WORK REQUIRED | Reproduce the tail of the data exactly. It starts at the line containing "The width and height of the screenshot is (1006, 525)." and runs to the last line.

Saved entries:
____

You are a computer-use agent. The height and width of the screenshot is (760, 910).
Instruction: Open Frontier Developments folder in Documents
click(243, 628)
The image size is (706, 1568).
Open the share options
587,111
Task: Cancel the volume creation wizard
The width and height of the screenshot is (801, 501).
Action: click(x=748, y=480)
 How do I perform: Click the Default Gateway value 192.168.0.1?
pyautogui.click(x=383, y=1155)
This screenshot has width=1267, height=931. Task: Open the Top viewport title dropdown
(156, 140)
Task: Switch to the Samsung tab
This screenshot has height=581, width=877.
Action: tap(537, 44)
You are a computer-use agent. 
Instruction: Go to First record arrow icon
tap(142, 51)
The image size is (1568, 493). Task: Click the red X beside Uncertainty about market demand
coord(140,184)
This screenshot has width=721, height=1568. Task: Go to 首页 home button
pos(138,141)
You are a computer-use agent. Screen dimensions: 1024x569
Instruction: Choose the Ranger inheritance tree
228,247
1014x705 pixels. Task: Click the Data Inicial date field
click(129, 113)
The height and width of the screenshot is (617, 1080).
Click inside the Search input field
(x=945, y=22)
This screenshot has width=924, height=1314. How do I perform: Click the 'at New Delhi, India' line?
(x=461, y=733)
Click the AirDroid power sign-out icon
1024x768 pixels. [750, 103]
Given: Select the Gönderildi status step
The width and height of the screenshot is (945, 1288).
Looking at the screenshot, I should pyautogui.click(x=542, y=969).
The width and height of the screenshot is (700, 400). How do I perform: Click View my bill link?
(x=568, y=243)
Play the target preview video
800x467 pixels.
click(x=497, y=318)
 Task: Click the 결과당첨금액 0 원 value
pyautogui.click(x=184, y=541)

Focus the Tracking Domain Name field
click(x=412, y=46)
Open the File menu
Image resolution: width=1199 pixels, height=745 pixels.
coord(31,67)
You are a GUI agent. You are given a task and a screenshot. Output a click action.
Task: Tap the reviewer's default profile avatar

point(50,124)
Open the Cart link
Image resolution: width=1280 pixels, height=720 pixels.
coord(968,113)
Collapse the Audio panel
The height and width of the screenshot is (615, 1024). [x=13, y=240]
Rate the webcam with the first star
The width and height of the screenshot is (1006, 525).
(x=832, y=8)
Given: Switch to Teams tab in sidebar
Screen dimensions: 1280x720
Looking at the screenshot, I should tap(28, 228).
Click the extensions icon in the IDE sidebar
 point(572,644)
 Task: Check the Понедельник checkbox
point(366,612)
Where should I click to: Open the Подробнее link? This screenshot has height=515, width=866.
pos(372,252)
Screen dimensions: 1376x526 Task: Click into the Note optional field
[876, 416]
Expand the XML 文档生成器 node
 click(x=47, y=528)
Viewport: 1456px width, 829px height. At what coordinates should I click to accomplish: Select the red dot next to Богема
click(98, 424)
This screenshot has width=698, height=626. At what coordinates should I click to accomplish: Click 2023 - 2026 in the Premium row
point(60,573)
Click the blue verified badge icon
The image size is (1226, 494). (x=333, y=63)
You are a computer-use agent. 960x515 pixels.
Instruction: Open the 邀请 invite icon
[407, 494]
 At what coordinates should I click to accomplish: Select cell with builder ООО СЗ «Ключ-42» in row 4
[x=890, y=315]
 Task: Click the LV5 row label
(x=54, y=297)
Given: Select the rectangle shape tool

____

EXERCISE ANSWER |
The width and height of the screenshot is (1006, 525).
(x=832, y=8)
Given: Switch to Teams tab in sidebar
Screen dimensions: 1280x720
Looking at the screenshot, I should tap(28, 228).
Click the extensions icon in the IDE sidebar
 point(572,644)
 Task: Check the Понедельник checkbox
point(366,612)
Where should I click to: Open the Подробнее link? This screenshot has height=515, width=866.
pos(372,252)
Screen dimensions: 1376x526 Task: Click into the Note optional field
[876, 416]
Expand the XML 文档生成器 node
 click(x=47, y=528)
Viewport: 1456px width, 829px height. At what coordinates should I click to accomplish: Select the red dot next to Богема
click(98, 424)
This screenshot has width=698, height=626. At what coordinates should I click to accomplish: Click 2023 - 2026 in the Premium row
point(60,573)
Click the blue verified badge icon
The image size is (1226, 494). (x=333, y=63)
You are a computer-use agent. 960x515 pixels.
Instruction: Open the 邀请 invite icon
[407, 494]
 At what coordinates should I click to accomplish: Select cell with builder ООО СЗ «Ключ-42» in row 4
[x=890, y=315]
 Task: Click the LV5 row label
(x=54, y=297)
Given: Select the rectangle shape tool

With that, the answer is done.